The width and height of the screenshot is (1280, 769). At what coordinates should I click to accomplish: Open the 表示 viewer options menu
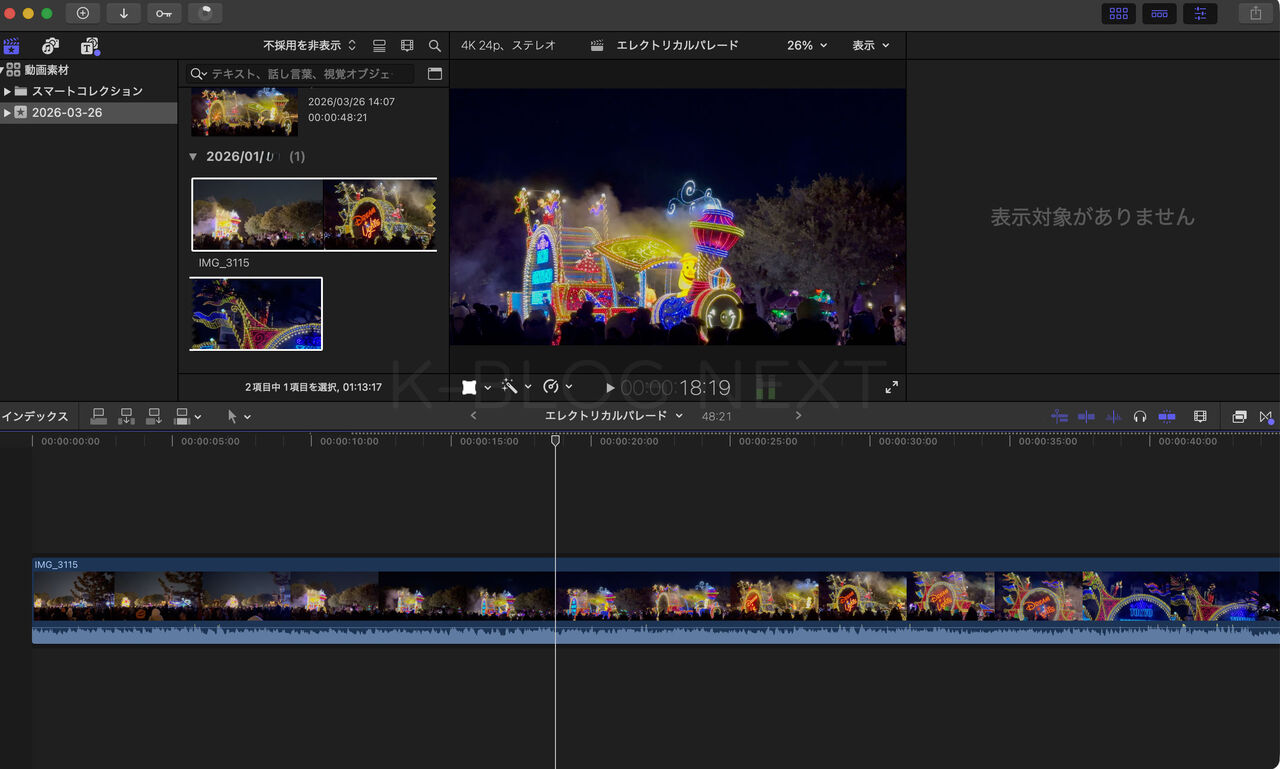[870, 46]
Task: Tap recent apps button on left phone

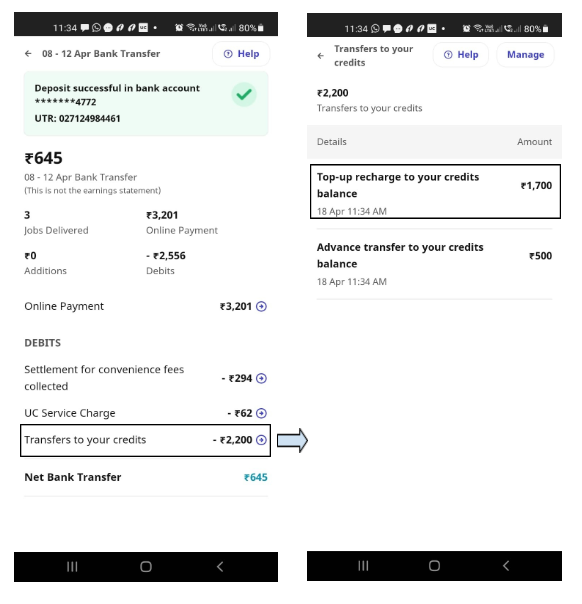Action: tap(72, 567)
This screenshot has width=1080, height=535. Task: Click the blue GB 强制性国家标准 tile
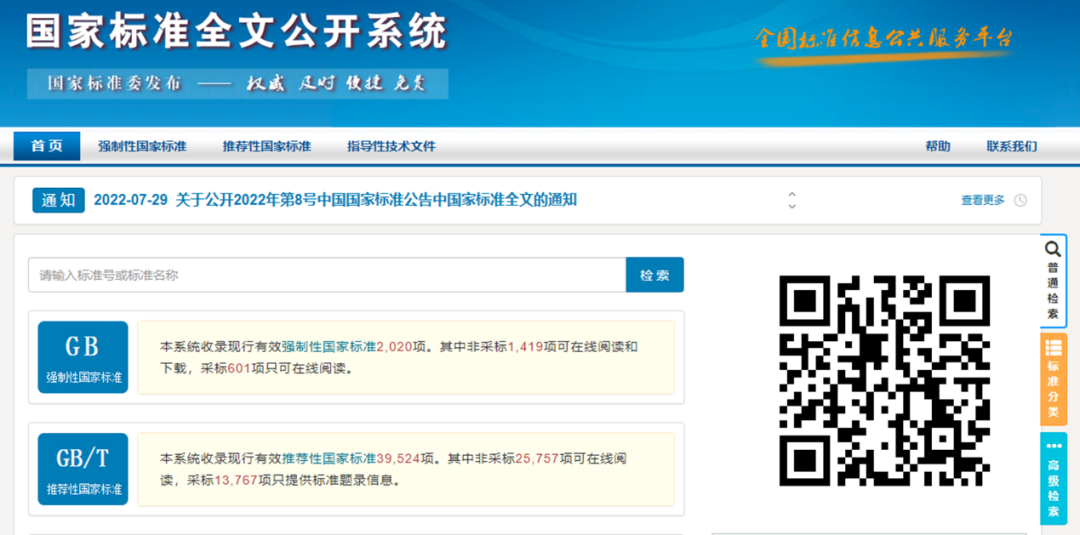click(x=83, y=357)
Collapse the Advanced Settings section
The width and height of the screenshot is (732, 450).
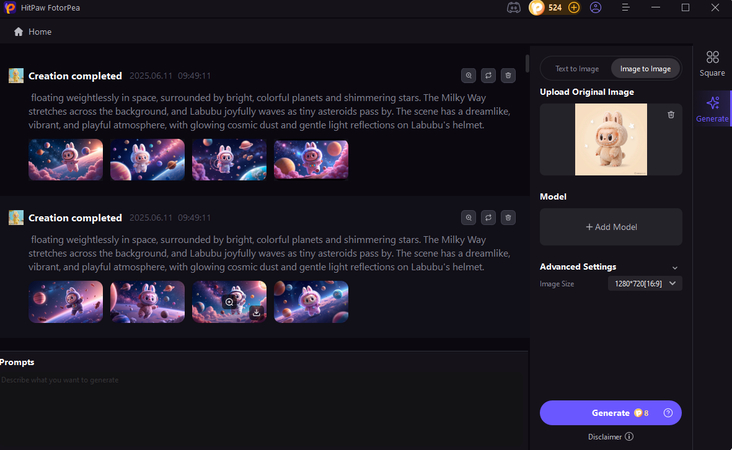point(675,268)
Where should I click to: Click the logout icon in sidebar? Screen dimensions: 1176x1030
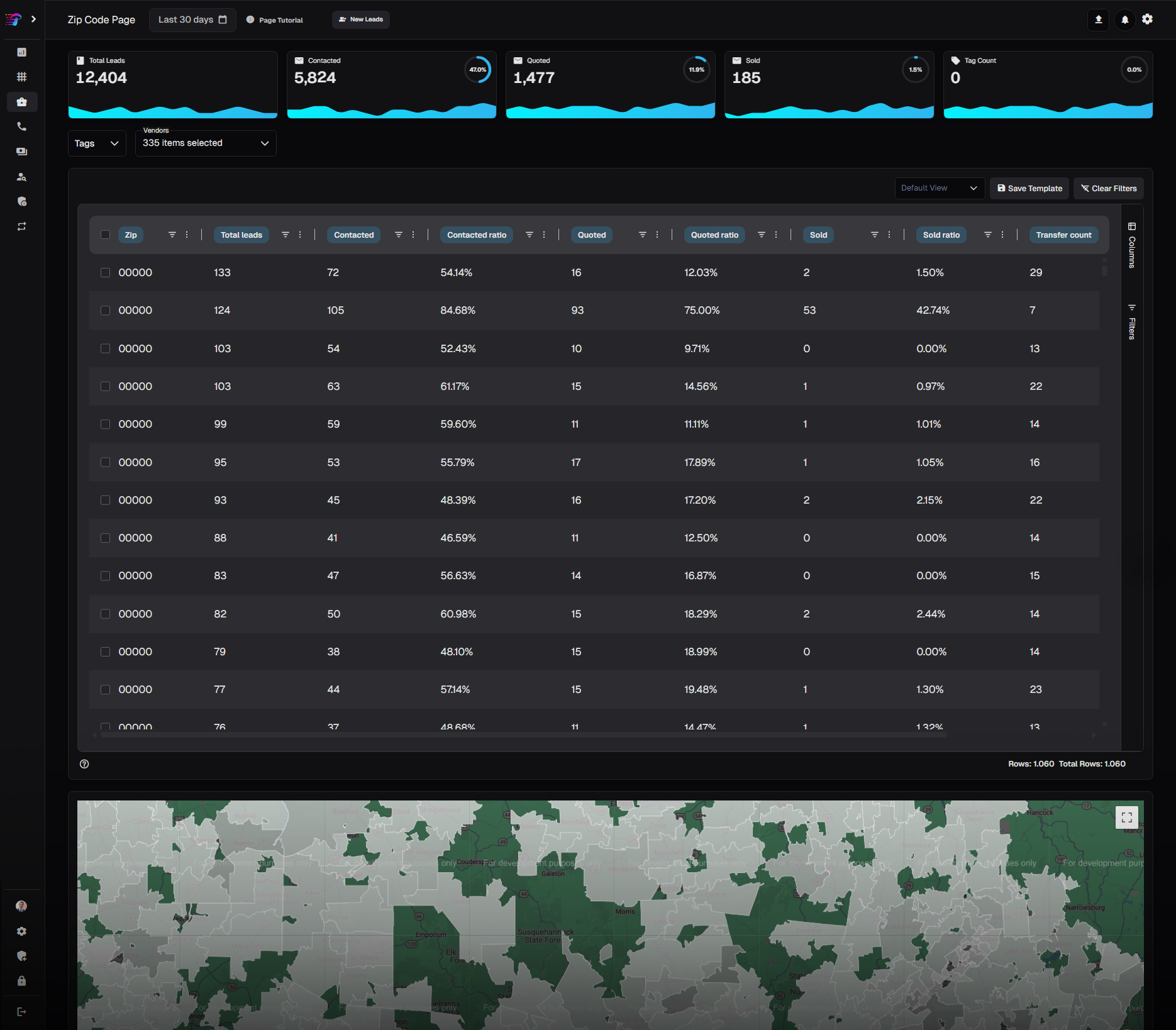point(21,1012)
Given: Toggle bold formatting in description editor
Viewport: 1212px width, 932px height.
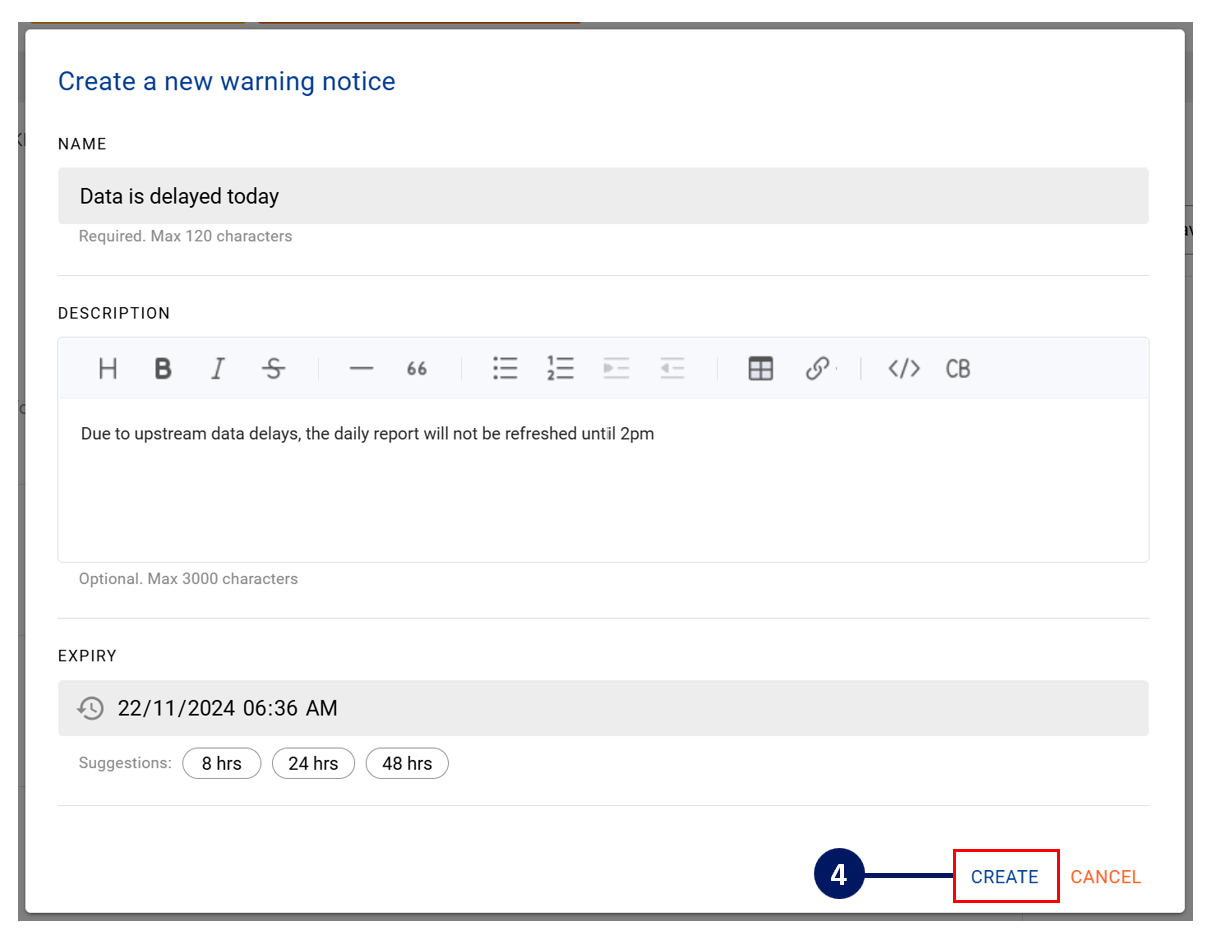Looking at the screenshot, I should (x=163, y=369).
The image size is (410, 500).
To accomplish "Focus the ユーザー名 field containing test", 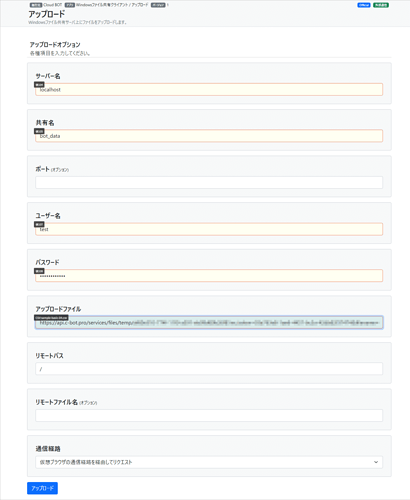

(WHAT THE EXERCISE ASKS): Would it be possible to copy the material exactly, excluding the images?

(TASK SOLUTION):
The width and height of the screenshot is (1280, 769). At what coordinates should I click to accomplish: Open the 表示 viewer options menu
[870, 46]
Task: Tap recent apps button on left phone

Action: tap(72, 567)
This screenshot has width=1080, height=535. Task: Click the blue GB 强制性国家标准 tile
click(x=83, y=357)
Collapse the Advanced Settings section
The width and height of the screenshot is (732, 450).
point(675,268)
Where should I click to: Click the logout icon in sidebar? Screen dimensions: 1176x1030
point(21,1012)
Given: Toggle bold formatting in description editor
Viewport: 1212px width, 932px height.
Looking at the screenshot, I should (x=163, y=369).
The image size is (410, 500).
To accomplish "Focus the ユーザー名 field containing test", 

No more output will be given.